Melbourne is renowned for its casual dining laneways. Degraves St and The Block Arcade are two of the most famous. Degraves is very much a café/restaurant area, with outdoor seating and just a great café vibe to it.

The Block Arcade is Melbourne’s most famous laneway arcade. Steeped in history and charm, this Arcade features food options like the iconic Hopetoun Tea Rooms; and houses many reputable and well known stores like Haigh’s Chocolates and Gewurzhaus Spices. Walking through the Block Arcade truly takes you back to another time. The Royal Arcade, a little further up from here is well worth exploring too.

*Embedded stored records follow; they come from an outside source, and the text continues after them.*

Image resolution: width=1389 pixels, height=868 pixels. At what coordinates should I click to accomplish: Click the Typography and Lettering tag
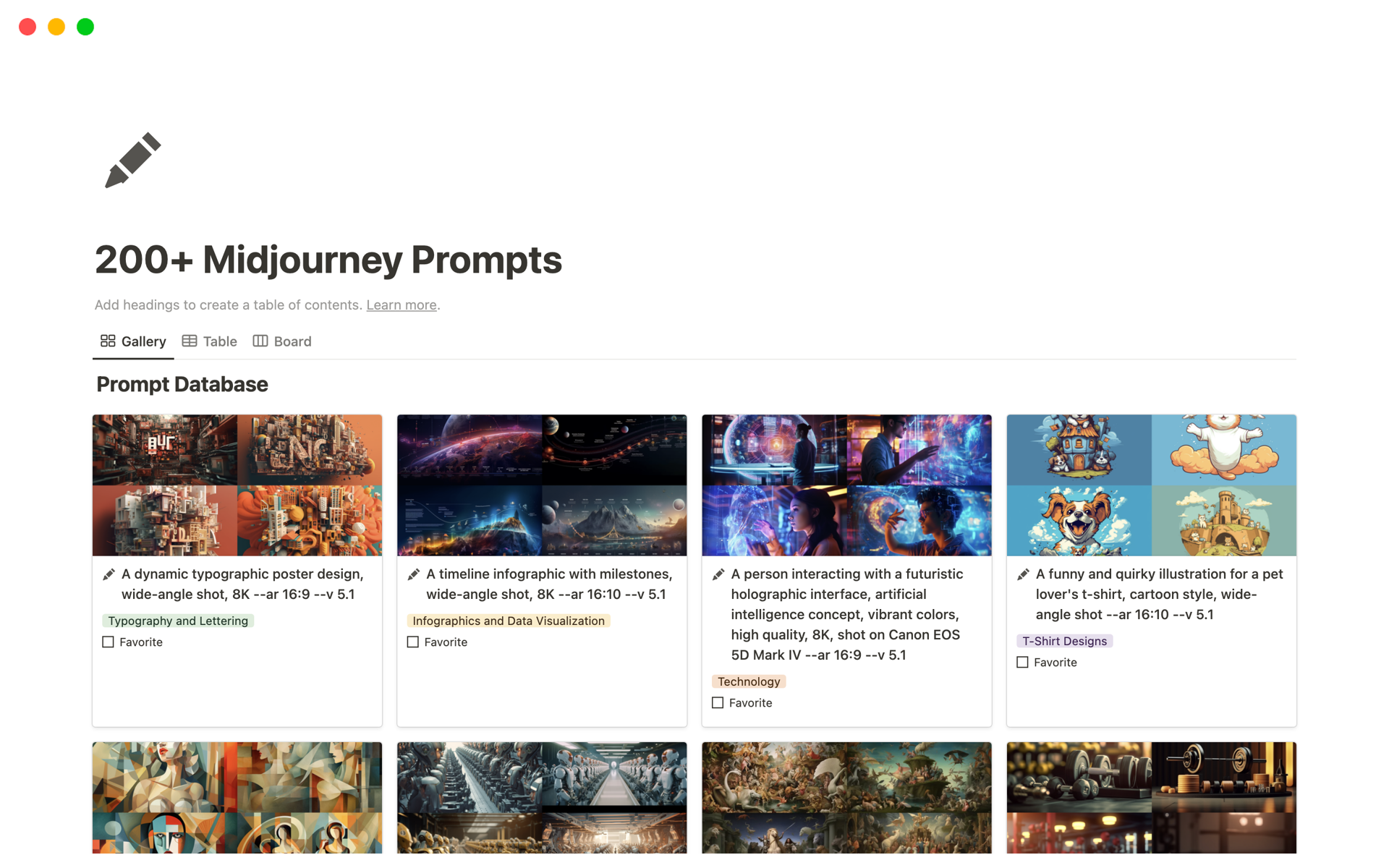point(178,621)
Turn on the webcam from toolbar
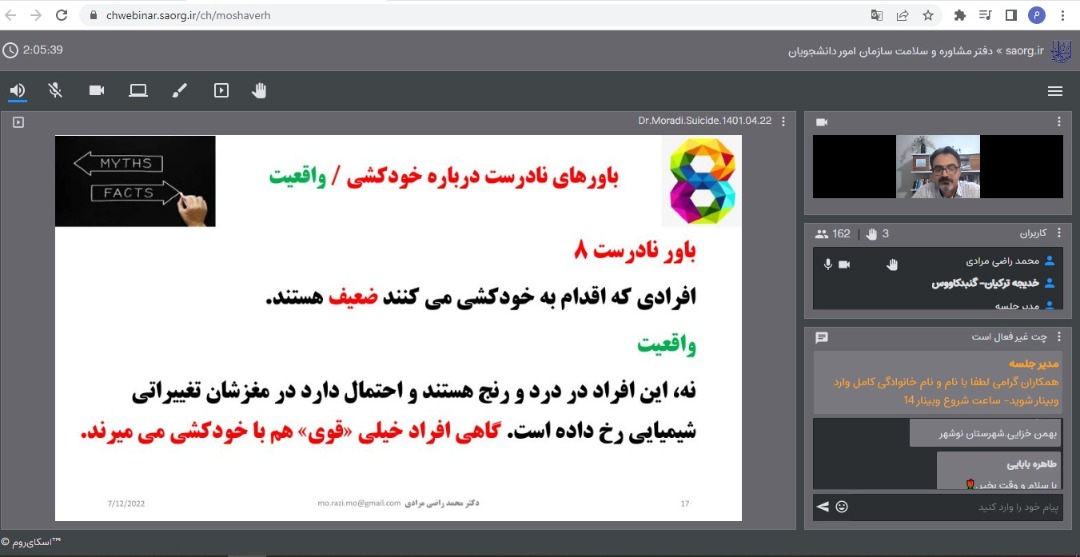1080x557 pixels. (x=96, y=91)
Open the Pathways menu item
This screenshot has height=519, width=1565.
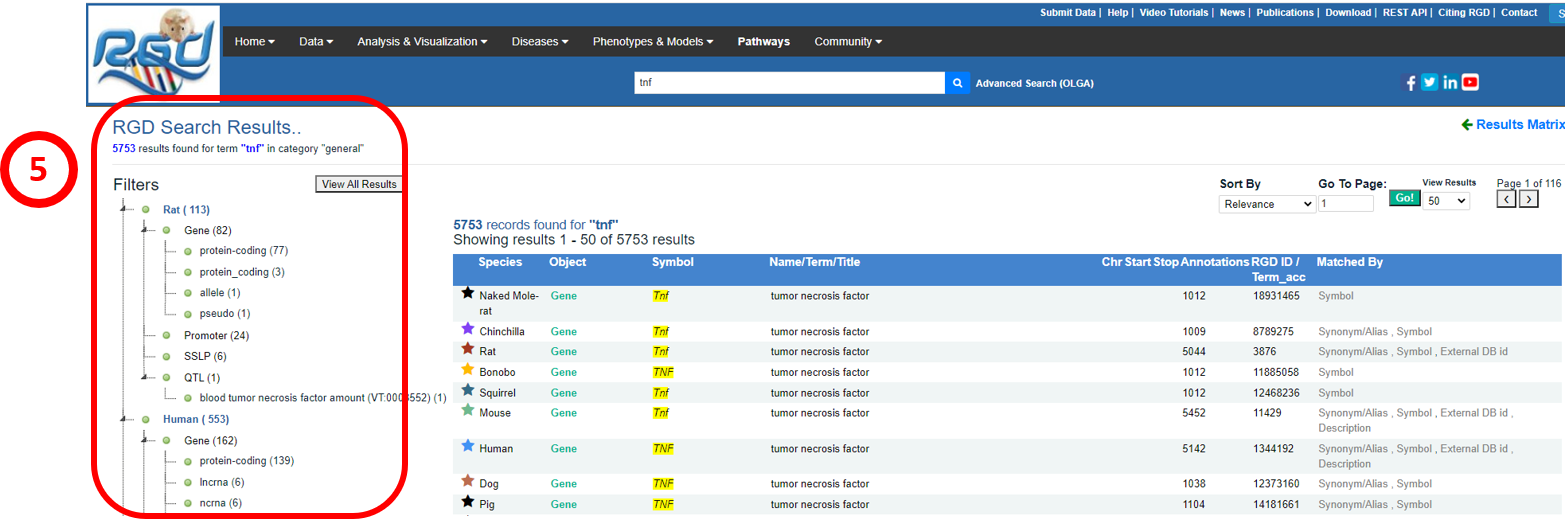pyautogui.click(x=763, y=42)
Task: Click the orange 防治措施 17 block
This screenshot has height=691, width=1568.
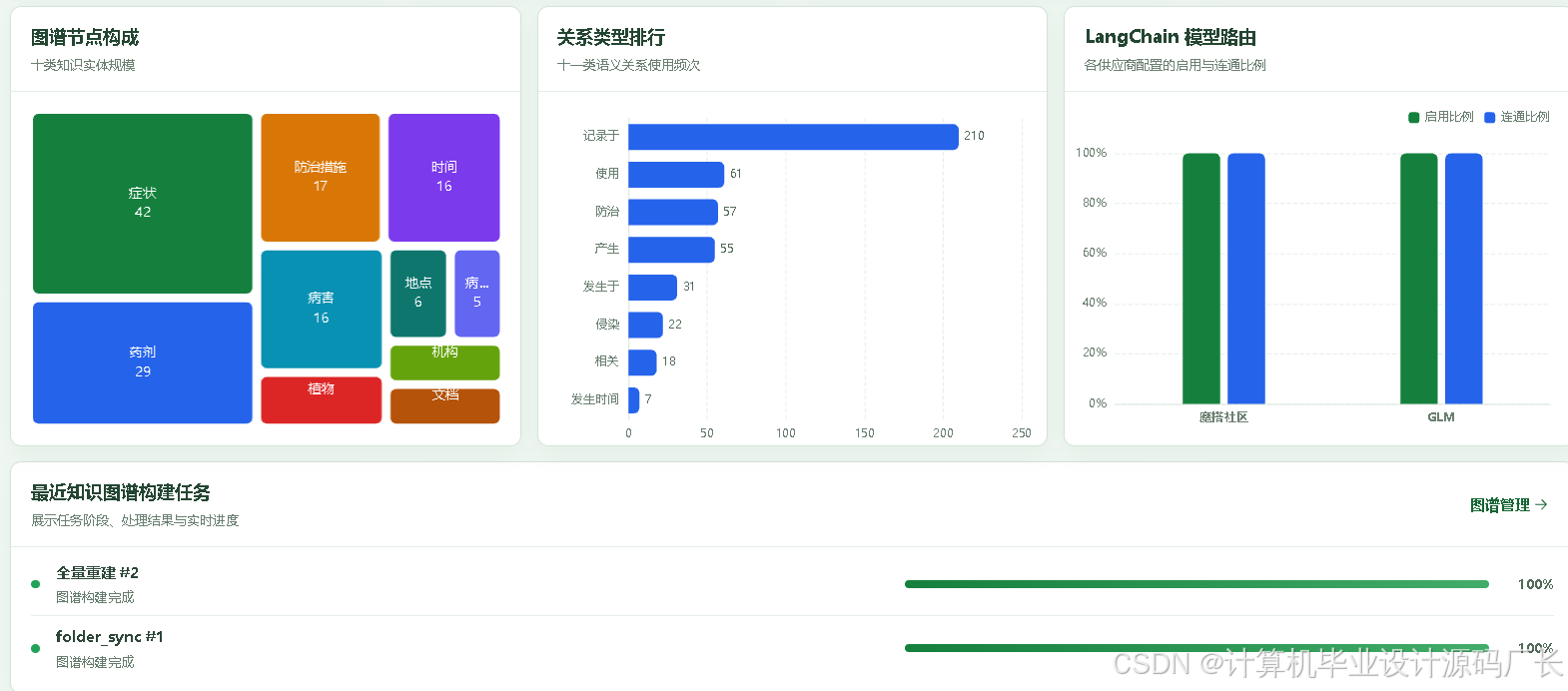Action: pos(321,178)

Location: Degraves Street, Melbourne & 282 Collins Street, Melbourne.

The Block Arcade, Melbourne. Photo credit: A4A guest writer - Toni Frazer

Eating and drinking

Melbourne is well-known for its amazing dining options, whether you find them at the Crown Casino Complex, Chinatown, at one of the many rooftop bars in the city or along the Yarra – Melbourne has so much choice, it really is hard to decide! Here are 6 of my favourites (even though I have 100 other places I could mention!):

Hopetoun Tea Rooms

The Hopetoun Tea Rooms are located in the historic Block Arcade, and truly take you back to the early 1890s dining it was known for – with its classic floral wallpaper patterns, old world charm and delicious high teas. If you just want a light snack – or just some tea and scones…this is the place to get them! There is always a wait, but the line does move quite fast.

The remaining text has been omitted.